• Who it can help: People just starting to build credit; People with poor credit looking to improve their score.   
  • Pro tip: Look for a card that automatically reviews your on-time payments after a few months and then graduates you to a non-secured card. 
  • Finimpact score: 8 - Secured cards are an easy, reliable way to build credit, but they do require an upfront deposit, and missed monthly payments could hurt your score. 


An excellent way to re-establish credit and improve your credit score.
Some require small deposits.
Payments are reported to the credit bureaus.
Some offer rewards and cash back.
Limits spending to the amount of the deposit.


Requires an upfront deposit, sometimes of thousands of dollars.
Interest rates can be higher than unsecured credit cards.
Generally cannot be used for international transactions.
Credit limit is typically lower than unsecured cards.
May have annual fees or other fees.

A secured credit card is one of the most effective ways to improve your credit score. It’s a credit card that requires a deposit when you apply. The amount of the deposit typically sets the limit for how much you can spend on the card. Your payments are then reported to the credit bureaus, which helps to increase your credit score. 

Secured credit cards should only be used by borrowers who know they can make their monthly payments on time. If you know having access to a credit line will encourage you to spend more than you should, avoid credit cards altogether until you build better financial habits. 

2. Reduce Your Credit Utilization 

  • Who it can help: Anyone who wants to improve their score and wants to reduce their debt.  
  • Pro tip: Having a 0% credit utilization isn’t necessarily a good thing. Using credit responsibly helps you to build your score. 
  • Finimpact score: 10 - Having a low credit utilization is rarely a bad thing, it means you’ve paid off your balances regularly and keep up with your payments, all of which are easy to do if you’re using your card responsibly.

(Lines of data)
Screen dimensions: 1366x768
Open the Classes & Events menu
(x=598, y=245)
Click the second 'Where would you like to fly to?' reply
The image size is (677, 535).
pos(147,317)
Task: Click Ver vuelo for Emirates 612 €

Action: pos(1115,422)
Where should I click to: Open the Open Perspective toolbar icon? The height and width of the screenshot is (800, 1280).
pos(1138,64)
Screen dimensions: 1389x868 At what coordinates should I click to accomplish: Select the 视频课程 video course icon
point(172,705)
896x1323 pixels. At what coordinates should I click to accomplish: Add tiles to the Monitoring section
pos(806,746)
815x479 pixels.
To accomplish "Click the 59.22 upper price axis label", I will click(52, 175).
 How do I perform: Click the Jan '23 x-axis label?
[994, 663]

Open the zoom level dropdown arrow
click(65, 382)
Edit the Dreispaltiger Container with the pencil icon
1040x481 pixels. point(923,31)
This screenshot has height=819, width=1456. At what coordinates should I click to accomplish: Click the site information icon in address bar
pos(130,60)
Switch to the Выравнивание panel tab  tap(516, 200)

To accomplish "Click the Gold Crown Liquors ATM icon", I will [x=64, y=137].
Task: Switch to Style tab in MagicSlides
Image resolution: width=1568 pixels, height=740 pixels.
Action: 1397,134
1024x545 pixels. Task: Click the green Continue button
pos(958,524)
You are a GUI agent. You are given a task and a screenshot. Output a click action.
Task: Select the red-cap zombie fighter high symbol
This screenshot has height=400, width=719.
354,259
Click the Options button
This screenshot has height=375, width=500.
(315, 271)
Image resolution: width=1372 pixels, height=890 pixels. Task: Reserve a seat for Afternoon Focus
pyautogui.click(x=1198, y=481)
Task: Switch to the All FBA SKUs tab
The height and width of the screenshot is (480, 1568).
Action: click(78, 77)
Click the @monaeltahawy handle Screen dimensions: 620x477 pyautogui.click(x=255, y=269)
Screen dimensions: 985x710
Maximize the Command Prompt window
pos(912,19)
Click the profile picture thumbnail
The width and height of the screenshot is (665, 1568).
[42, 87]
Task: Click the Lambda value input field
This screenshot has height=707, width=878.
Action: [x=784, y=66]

=== Challenges ===
1. Answer these questions from the credit score text:
(a) What does the amount of a secured card's deposit typically set?
(b) What Finimpact score does the text give to secured cards?
(c) What Finimpact score does it give to reducing your credit utilization?
2. Say whether each statement agrees with the credit score text, and quote the words that decide it:
(a) Secured credit cards can generally be used for international transactions.
(b) A 0% credit utilization is always a good thing.
(c) Payments on a secured card are reported to the credit bureaus.
3. Rewrite the paragraph of the credit score text beginning "A secured credit card is one of the most effective ways" as a short list that keeps its main facts.
The data here are separate from the credit score text.

=== Answers to the tasks ===
1.
(a) It typically sets the limit for how much you can spend on the card.
(b) 8.
(c) 10.

2.
(a) No: "Generally cannot be used for international transactions."
(b) No: "Having a 0% credit utilization isn’t necessarily a good thing."
(c) Yes: "Payments are reported to the credit bureaus."

3.
- A secured credit card is one of the most effective ways to improve your credit score.
- It requires a deposit when you apply.
- The deposit amount typically sets your spending limit.
- Payments are reported to the credit bureaus, which helps increase your score.